После выхода романа и особенно после случившейся в скором времени смерти писателя самые различные партии и политические группы, начиная с тех, которые оппонировали коммунистам слева (среди них были, в частности, сторонники IV Интернационала Троцкого), и завершая всевозможными правыми — консерваторами в Великобритании, наиболее правой частью республиканцев в США, антикоммунистами во всём мире, — уверенно заявляли, что если бы Оруэлл был жив, он непременно оказался бы в их рядах. Это, однако, никак не могло бы произойти. Оруэлл с его оригинальным мышлением, независимым характером, отвергающий любые догмы, неизбежно провозглашаемые в партийных программах, манифестах, доктринах и лозунгах, не вписывался ни в одну политическую организацию.
Зато выражения из «Скотного двора» и особенно из последнего романа стали крылатыми, употребляемыми всеми слоями населения независимо от образования, материального положения и политических взглядов. Они появляются в широчайшем ряде контекстов, становясь знакомыми и употребляемыми миллионами людей, часто никогда не слышавших о Джордже Оруэлле.
Оруэлл предупреждал и своим романом, и повестью-притчей «Скотный двор» об угрозе тоталитаризма. Он видел, как идет формирование новых тоталитарных систем в Европе и Азии, и не исключал, что таковые могут появиться и в традиционно демократических странах. Ведь в начале XX века никто не мог предположить, что в Германии с ее парламентскими институтами к власти могут прийти изуверы и выродки, которые провозгласят немцев расой господ, а евреев и цыган — подлежащими полному уничтожению, поставят своей целью установление расового нацистского «нового порядка» по крайней мере на всём Европейском континенте. Так что предостережение писателя было вполне к месту. Он с тревогой наблюдал резкое усиление государственных механизмов в Соединенных Штатах, ставших после Второй мировой войны доминирующей силой в мире. Не случайно тоталитарная держава, описанная в романе, включает Америку, а ее валюта — доллар.
В 2012 году появилась работа обозревателя газеты «Нью-Йорк таймс» Дэвида Ангера «Государство чрезвычайного положения»{715}, сопоставляющего современные государственные механизмы в США с описанными в романе Оруэлла. Автор, разумеется, не считает, что Соединенные Штаты уже приблизились к оруэлловской государственной и общественной модели, но отмечает непрерывный рост аппарата спецслужб, поддерживающего «постоянное состояние чрезвычайного положения в Америке»: «Эти учреждения предпринимают “отчаянные поиски” врагов, чтобы оправдать свои большие бюджеты, ослабляя в то же время конституционные гарантии. Враги изменились, учреждения и политика — нет»{716}.

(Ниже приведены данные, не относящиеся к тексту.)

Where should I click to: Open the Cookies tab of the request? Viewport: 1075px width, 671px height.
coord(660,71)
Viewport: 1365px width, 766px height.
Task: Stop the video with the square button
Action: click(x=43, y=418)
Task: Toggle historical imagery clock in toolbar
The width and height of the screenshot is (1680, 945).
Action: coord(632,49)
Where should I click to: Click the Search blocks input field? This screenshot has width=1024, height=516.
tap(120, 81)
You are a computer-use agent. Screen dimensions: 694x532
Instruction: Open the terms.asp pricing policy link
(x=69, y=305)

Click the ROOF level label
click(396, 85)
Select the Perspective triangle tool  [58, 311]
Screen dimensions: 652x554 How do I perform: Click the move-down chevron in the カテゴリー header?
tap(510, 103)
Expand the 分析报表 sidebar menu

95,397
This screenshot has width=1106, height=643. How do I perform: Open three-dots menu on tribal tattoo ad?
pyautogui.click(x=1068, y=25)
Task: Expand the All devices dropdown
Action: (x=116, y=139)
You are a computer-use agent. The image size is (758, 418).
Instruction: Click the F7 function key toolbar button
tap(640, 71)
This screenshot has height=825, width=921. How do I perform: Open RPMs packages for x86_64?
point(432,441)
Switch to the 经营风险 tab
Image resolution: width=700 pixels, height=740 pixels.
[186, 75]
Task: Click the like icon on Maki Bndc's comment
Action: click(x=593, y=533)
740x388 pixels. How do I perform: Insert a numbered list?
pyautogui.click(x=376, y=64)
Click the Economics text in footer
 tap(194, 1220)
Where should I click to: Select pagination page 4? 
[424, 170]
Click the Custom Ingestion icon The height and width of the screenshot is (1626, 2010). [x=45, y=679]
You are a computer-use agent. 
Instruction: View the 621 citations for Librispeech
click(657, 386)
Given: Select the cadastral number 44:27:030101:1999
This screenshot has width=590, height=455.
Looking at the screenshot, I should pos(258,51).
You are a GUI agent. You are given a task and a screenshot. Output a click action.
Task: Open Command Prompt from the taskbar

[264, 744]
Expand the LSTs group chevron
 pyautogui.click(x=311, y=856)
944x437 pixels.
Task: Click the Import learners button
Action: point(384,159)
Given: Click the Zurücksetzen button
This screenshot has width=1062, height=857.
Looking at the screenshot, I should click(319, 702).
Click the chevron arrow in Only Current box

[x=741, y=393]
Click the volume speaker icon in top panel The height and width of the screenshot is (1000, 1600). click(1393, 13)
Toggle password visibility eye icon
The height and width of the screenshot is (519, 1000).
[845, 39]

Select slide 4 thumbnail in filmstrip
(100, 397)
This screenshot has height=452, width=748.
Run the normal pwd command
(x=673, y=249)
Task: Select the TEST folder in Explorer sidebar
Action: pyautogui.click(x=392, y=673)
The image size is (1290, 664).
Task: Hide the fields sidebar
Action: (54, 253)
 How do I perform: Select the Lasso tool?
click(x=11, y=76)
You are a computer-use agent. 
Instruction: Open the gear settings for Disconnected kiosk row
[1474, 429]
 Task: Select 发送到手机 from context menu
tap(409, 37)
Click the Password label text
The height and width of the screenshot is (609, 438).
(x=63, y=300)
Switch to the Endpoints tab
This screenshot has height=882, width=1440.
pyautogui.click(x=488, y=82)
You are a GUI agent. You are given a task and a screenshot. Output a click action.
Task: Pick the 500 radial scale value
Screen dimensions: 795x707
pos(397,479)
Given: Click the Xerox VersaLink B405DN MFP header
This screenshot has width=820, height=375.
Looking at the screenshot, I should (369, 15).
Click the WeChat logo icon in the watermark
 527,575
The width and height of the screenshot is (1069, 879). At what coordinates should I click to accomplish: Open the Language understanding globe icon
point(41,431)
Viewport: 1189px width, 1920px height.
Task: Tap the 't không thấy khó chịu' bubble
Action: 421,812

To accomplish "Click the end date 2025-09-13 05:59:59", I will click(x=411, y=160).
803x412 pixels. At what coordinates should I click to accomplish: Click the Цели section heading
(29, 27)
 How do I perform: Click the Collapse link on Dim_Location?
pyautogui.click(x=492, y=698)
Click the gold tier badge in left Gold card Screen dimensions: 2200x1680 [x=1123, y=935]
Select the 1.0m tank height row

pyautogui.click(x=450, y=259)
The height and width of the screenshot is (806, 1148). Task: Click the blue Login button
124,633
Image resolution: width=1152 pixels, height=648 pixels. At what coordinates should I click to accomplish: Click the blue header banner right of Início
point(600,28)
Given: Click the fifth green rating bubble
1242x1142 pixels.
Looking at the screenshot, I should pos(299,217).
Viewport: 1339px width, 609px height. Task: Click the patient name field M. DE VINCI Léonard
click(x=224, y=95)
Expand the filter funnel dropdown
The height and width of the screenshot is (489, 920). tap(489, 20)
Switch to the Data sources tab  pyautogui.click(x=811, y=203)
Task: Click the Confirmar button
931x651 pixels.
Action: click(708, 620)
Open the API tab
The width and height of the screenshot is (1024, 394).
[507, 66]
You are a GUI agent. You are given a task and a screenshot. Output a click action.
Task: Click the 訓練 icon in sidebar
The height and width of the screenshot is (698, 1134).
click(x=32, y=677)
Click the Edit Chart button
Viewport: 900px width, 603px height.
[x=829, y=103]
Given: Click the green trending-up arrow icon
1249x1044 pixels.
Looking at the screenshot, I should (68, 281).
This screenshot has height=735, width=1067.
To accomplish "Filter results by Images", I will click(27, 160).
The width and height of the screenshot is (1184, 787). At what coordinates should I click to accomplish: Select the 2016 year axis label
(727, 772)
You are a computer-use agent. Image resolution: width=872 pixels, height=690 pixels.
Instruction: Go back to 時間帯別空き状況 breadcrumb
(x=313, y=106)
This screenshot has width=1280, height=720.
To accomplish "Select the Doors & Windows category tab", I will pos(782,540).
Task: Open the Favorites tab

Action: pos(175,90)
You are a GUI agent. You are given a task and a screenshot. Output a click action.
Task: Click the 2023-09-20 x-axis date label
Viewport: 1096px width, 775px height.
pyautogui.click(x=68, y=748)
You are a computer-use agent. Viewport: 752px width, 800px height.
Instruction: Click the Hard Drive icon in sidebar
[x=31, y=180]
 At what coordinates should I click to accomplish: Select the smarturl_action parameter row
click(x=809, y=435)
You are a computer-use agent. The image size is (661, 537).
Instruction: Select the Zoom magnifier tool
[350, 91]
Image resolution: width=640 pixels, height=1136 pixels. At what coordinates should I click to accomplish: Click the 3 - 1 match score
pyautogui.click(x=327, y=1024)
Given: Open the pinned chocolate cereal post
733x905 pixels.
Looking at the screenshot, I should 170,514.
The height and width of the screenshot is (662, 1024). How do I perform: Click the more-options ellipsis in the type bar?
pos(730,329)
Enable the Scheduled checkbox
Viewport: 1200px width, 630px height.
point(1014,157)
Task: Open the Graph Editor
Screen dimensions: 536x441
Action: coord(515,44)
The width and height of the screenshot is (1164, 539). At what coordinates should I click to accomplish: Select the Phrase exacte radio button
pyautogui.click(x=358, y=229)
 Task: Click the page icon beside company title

В очередной раз интерес к роману резко возрос летом 2013 года, когда бывший технический сотрудник Центрального разведывательного управления США Эдвард Сноуден выступил с сенсационными разоблачениями обширных программ американского Агентства национальной безопасности по прослушиванию телефонных разговоров и сбору информации о пользователях Интернета, осуществляемых при содействии крупнейших телефонных и компьютерных компаний страны. Как оказалось, спецслужбы США используют подслушивающие устройства для слежки не только за потенциальными или реальными врагами, но и за союзниками США, включая высших государственных деятелей стран Европейского союза. Обширная информация об этом появилась в средствах массовой информации под кричащими заголовками типа «Большой Брат следит за тобой», а продажи романа Оруэлла в США выросли в десятки раз.
Уход в вечность
Самочувствие Оруэлла временами становилось чуть лучше, затем опять резко ухудшалось. Скачки температуры крайне ослабляли организм, на недели приковывали к постели. Тем не менее грандиозный успех романа вдохновлял писателя, был стимулом к продолжению жизни. Он писал издателю Варбургу, с которым особенно сдружился в последние годы, что не собирается сдаваться: «Наоборот, у меня есть серьезные причины, чтобы хотеть жить»{717}.
До последних своих дней Оруэлл продолжал писать. Он не мог не писать, ибо мысли, эмоции, предостережения переполняли его душу. Чуть приподнявшись в постели, опираясь на подушку, он слабеющими пальцами печатал на машинке, которую медсестры ставили ему на колени. Так, в ноябре 1949 года он отстучал письмо Л. Муру{718}. Незадолго до кончины было написано также эссе «Писатели и Левиафан», которое можно считать своего рода литературным завещанием Оруэлла{719}. Подобно роману, эта работа предупреждала об опасности тоталитаризма, который воспринимался автором как серьезная угроза демократическому миру, тем более что в интеллигентских, в том числе писательских кругах он видел явную или скрытую робость, готовность подчиниться могучему государственному Левиафану.